I'm against the (modern) concept of changing the difficulty on the fly/in-game.
Wasn't suggesting that you could change it after starting a new game.
I get that you probably dislike the restrictive saving system, much to my dismay: saving anywhere an unlimited amount of times is very anti-game rules and C&C (it is pro choice, anti consequence)
Checkpoint saving works in a certain type of game, and many of my favorite games limit saving in some way. My dislike of it has nothing to do with the difficulty level, it's just that to me Deus Ex doesn't seem like a game that would really benefit from such restrictions.
I think checkpoint saving works if:
- the game offers a large enough amount of tactical and/or strategic options, so that a game over forces you to rethink your approach instead of simply doing the same thing over and over again until you get it right
- the saving system is logical and doesn't encourage into nonsensical metagame behavior, like making an otherwise pointless detour in search of a checkpoint, or constantly running back to a save point after making even a tiny bit of progress elsewhere in the game
- the game doesn't have "chores" with no challenge attached to them, like talking to people, looting corpses and containers (and possibly sorting out your inventory in the process), hacking into security systems, running from A to B and other stuff that you'd rather not do over and over again
- there are no notable bugs that might cause the player to fail through no fault of his own
- the game never crashes.

========================

**Task brief**
Reproduce the passage on checkpoint saving word for word, starting with "I get that you" and going on through "from such restrictions.".

[Pointing items for text and elements]
========================

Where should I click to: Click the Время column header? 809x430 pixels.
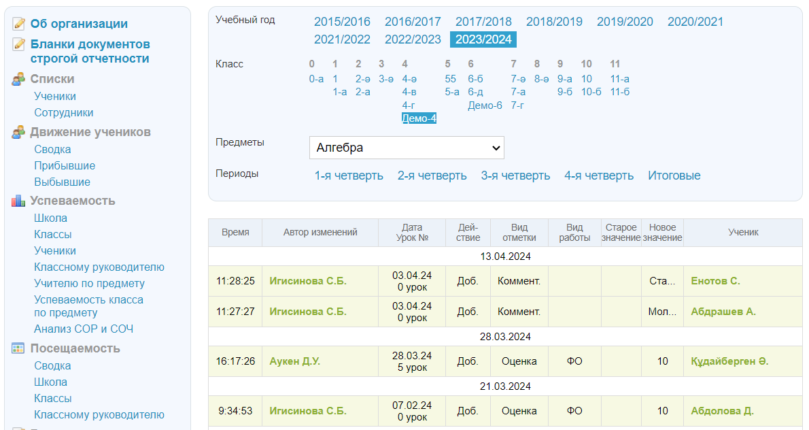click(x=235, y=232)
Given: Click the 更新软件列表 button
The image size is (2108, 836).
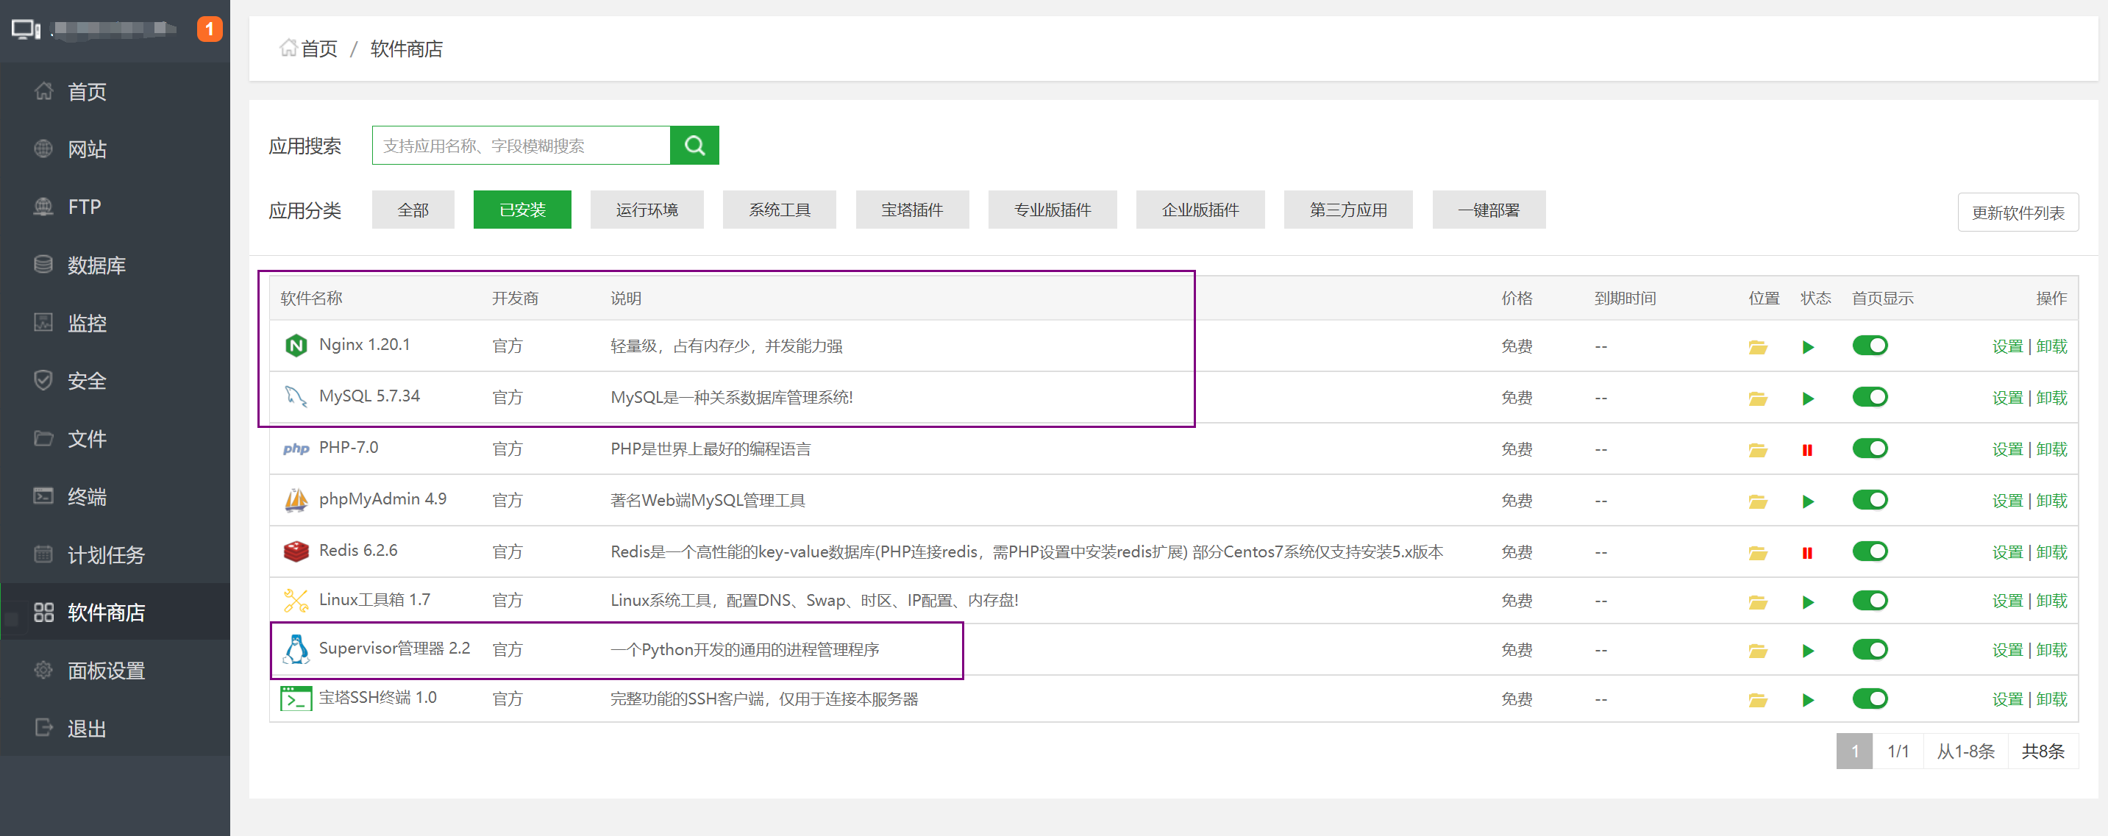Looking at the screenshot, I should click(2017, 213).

========================

**Completed exercise**
I get that you probably dislike the restrictive saving system, much to my dismay: saving anywhere an unlimited amount of times is very anti-game rules and C&C (it is pro choice, anti consequence)
Checkpoint saving works in a certain type of game, and many of my favorite games limit saving in some way. My dislike of it has nothing to do with the difficulty level, it's just that to me Deus Ex doesn't seem like a game that would really benefit from such restrictions.